■ EXERCISE
Reading through the lines below, count those that include the string "button"; the answer is that number and nothing else.

■ INPUT DATA
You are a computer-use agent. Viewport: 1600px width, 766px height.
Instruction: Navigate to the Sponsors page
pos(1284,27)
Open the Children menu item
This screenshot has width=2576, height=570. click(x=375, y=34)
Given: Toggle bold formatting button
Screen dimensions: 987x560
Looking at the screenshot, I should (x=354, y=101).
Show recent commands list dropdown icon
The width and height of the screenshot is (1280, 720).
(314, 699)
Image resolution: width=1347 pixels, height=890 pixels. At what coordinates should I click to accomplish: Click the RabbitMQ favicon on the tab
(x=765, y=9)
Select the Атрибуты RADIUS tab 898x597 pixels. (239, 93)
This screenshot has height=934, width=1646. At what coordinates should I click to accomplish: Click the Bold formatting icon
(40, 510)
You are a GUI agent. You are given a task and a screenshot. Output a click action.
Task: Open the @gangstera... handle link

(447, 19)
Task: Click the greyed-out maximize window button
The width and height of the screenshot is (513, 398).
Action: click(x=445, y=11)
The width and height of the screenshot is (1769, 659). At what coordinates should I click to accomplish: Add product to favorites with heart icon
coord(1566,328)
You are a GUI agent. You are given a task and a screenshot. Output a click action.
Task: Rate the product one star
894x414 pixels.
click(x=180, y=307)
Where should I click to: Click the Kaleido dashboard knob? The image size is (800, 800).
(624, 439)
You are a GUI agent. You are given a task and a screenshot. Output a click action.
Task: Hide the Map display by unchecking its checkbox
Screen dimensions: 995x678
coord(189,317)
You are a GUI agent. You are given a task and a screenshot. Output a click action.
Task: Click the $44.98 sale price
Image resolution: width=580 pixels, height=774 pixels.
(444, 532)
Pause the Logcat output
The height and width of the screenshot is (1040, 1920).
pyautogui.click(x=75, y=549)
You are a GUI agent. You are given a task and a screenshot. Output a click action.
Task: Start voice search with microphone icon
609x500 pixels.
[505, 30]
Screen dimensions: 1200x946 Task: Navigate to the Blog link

■ SOLUTION TO THIS PROBLEM
2